YOUR GOAL:
All of the data that follows should be written out exactly.

(Stored items)
——

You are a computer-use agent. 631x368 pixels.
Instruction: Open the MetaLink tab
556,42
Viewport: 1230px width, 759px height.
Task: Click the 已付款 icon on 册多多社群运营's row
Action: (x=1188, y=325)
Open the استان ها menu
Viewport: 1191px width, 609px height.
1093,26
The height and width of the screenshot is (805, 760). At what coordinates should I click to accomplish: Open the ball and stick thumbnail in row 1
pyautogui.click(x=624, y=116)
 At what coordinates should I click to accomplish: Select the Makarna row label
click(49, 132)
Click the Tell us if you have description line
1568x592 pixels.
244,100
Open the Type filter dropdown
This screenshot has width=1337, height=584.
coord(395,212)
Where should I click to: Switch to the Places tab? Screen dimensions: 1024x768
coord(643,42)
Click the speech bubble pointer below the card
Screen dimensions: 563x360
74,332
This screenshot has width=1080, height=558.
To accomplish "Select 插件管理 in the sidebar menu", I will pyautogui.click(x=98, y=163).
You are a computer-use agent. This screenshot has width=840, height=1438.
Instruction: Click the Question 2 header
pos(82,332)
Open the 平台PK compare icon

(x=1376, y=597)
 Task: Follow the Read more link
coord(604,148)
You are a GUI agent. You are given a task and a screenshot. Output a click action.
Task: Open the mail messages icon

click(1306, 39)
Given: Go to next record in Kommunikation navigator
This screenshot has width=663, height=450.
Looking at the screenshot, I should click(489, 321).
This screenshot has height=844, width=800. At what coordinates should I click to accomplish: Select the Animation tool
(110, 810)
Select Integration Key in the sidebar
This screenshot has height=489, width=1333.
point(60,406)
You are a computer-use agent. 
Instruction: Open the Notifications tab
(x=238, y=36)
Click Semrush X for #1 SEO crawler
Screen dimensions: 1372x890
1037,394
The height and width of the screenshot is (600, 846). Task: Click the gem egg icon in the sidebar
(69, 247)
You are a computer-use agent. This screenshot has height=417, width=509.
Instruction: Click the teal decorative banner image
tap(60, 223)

——

REPLY:
You are a computer-use agent. 631x368 pixels.
Instruction: Open the MetaLink tab
556,42
Viewport: 1230px width, 759px height.
Task: Click the 已付款 icon on 册多多社群运营's row
Action: (x=1188, y=325)
Open the استان ها menu
Viewport: 1191px width, 609px height.
1093,26
The height and width of the screenshot is (805, 760). At what coordinates should I click to accomplish: Open the ball and stick thumbnail in row 1
pyautogui.click(x=624, y=116)
 At what coordinates should I click to accomplish: Select the Makarna row label
click(49, 132)
Click the Tell us if you have description line
1568x592 pixels.
244,100
Open the Type filter dropdown
This screenshot has width=1337, height=584.
coord(395,212)
Where should I click to: Switch to the Places tab? Screen dimensions: 1024x768
coord(643,42)
Click the speech bubble pointer below the card
Screen dimensions: 563x360
74,332
This screenshot has width=1080, height=558.
To accomplish "Select 插件管理 in the sidebar menu", I will pyautogui.click(x=98, y=163).
You are a computer-use agent. This screenshot has width=840, height=1438.
Instruction: Click the Question 2 header
pos(82,332)
Open the 平台PK compare icon

(x=1376, y=597)
 Task: Follow the Read more link
coord(604,148)
You are a GUI agent. You are given a task and a screenshot. Output a click action.
Task: Open the mail messages icon

click(1306, 39)
Given: Go to next record in Kommunikation navigator
This screenshot has width=663, height=450.
Looking at the screenshot, I should click(489, 321).
This screenshot has height=844, width=800. At what coordinates should I click to accomplish: Select the Animation tool
(110, 810)
Select Integration Key in the sidebar
This screenshot has height=489, width=1333.
point(60,406)
You are a computer-use agent. 
Instruction: Open the Notifications tab
(x=238, y=36)
Click Semrush X for #1 SEO crawler
Screen dimensions: 1372x890
1037,394
The height and width of the screenshot is (600, 846). Task: Click the gem egg icon in the sidebar
(69, 247)
You are a computer-use agent. This screenshot has height=417, width=509.
Instruction: Click the teal decorative banner image
tap(60, 223)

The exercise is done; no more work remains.